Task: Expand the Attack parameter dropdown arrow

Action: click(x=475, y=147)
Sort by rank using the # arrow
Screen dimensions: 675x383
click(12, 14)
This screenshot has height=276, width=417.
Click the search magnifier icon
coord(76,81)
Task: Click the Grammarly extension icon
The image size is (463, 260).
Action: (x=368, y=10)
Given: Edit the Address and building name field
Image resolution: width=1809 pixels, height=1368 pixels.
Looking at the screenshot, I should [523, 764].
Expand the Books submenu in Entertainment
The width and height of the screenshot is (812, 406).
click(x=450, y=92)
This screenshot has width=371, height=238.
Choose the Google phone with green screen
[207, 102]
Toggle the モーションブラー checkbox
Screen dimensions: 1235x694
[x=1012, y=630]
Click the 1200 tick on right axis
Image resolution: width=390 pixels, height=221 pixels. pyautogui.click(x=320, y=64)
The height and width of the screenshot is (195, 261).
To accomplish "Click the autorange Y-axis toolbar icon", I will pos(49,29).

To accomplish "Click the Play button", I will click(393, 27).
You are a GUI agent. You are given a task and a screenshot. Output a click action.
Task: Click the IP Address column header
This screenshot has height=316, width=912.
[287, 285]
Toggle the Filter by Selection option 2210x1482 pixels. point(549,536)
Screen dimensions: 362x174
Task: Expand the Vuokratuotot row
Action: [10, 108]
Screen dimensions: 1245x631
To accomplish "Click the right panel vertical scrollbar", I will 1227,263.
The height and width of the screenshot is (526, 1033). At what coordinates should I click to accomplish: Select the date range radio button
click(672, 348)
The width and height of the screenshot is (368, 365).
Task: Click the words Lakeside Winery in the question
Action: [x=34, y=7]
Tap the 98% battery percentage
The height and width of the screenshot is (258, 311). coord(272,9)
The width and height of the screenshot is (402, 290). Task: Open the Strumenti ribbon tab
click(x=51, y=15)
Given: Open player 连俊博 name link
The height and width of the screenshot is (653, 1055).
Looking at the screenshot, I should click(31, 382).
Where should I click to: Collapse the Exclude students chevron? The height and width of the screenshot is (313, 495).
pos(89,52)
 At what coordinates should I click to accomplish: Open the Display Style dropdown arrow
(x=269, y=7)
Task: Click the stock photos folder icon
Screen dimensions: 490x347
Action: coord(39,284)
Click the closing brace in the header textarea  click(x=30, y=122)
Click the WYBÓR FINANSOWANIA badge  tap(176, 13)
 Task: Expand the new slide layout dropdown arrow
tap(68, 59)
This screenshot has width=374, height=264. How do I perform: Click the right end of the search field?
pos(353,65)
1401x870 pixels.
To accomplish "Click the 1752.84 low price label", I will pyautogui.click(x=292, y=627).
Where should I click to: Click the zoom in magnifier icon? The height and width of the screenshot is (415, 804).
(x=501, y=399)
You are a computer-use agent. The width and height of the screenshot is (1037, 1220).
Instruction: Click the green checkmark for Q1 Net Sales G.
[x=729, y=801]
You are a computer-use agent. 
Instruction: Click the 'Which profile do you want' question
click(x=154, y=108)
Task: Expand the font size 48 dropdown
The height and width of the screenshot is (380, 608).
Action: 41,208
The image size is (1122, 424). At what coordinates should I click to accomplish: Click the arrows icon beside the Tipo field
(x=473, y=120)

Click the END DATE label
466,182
☆ ☆ ☆ ☆
— TASK GOAL —
Lines holding "Address": copy each one from the records above.

— EXERCISE RESULT —
Given: Edit the Address and building name field
Task: Click the IP Address column header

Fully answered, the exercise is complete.